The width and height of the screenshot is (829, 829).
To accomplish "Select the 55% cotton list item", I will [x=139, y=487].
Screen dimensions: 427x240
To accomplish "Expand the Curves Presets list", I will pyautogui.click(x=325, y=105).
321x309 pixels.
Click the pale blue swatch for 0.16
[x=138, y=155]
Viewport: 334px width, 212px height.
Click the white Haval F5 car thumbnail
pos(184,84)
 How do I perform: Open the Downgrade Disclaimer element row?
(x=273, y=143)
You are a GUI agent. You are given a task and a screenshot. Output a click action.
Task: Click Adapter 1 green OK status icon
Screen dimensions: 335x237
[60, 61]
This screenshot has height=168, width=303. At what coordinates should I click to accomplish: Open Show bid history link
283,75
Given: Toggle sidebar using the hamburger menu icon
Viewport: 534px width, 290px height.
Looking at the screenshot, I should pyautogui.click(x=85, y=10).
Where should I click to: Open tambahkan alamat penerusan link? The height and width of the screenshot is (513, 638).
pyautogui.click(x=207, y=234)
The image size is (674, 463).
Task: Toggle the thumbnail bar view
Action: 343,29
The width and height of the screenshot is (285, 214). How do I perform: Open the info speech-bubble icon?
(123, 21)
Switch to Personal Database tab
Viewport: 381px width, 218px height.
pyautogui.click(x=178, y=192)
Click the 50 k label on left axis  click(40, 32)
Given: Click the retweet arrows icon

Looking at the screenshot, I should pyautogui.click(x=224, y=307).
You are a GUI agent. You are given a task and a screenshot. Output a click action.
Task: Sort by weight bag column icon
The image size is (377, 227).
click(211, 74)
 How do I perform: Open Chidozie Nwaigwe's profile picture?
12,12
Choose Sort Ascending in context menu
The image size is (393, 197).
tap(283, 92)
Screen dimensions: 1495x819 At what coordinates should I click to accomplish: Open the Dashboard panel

- - -

• _TASK PROMPT_
Copy out every one of the entries above word for word, without changing anything.

• _OUTPUT OF THE TASK_
The width and height of the screenshot is (829, 829).
To accomplish "Select the 55% cotton list item", I will [x=139, y=487].
Screen dimensions: 427x240
To accomplish "Expand the Curves Presets list", I will pyautogui.click(x=325, y=105).
321x309 pixels.
Click the pale blue swatch for 0.16
[x=138, y=155]
Viewport: 334px width, 212px height.
Click the white Haval F5 car thumbnail
pos(184,84)
 How do I perform: Open the Downgrade Disclaimer element row?
(x=273, y=143)
You are a GUI agent. You are given a task and a screenshot. Output a click action.
Task: Click Adapter 1 green OK status icon
Screen dimensions: 335x237
[60, 61]
This screenshot has height=168, width=303. At what coordinates should I click to accomplish: Open Show bid history link
283,75
Given: Toggle sidebar using the hamburger menu icon
Viewport: 534px width, 290px height.
Looking at the screenshot, I should pyautogui.click(x=85, y=10).
Where should I click to: Open tambahkan alamat penerusan link? The height and width of the screenshot is (513, 638).
pyautogui.click(x=207, y=234)
The image size is (674, 463).
Task: Toggle the thumbnail bar view
Action: 343,29
The width and height of the screenshot is (285, 214). How do I perform: Open the info speech-bubble icon?
(123, 21)
Switch to Personal Database tab
Viewport: 381px width, 218px height.
pyautogui.click(x=178, y=192)
Click the 50 k label on left axis  click(40, 32)
Given: Click the retweet arrows icon

Looking at the screenshot, I should pyautogui.click(x=224, y=307).
You are a GUI agent. You are given a task and a screenshot. Output a click action.
Task: Sort by weight bag column icon
The image size is (377, 227).
click(211, 74)
 How do I perform: Open Chidozie Nwaigwe's profile picture?
12,12
Choose Sort Ascending in context menu
The image size is (393, 197).
tap(283, 92)
Screen dimensions: 1495x819 At what coordinates should I click to accomplish: Open the Dashboard panel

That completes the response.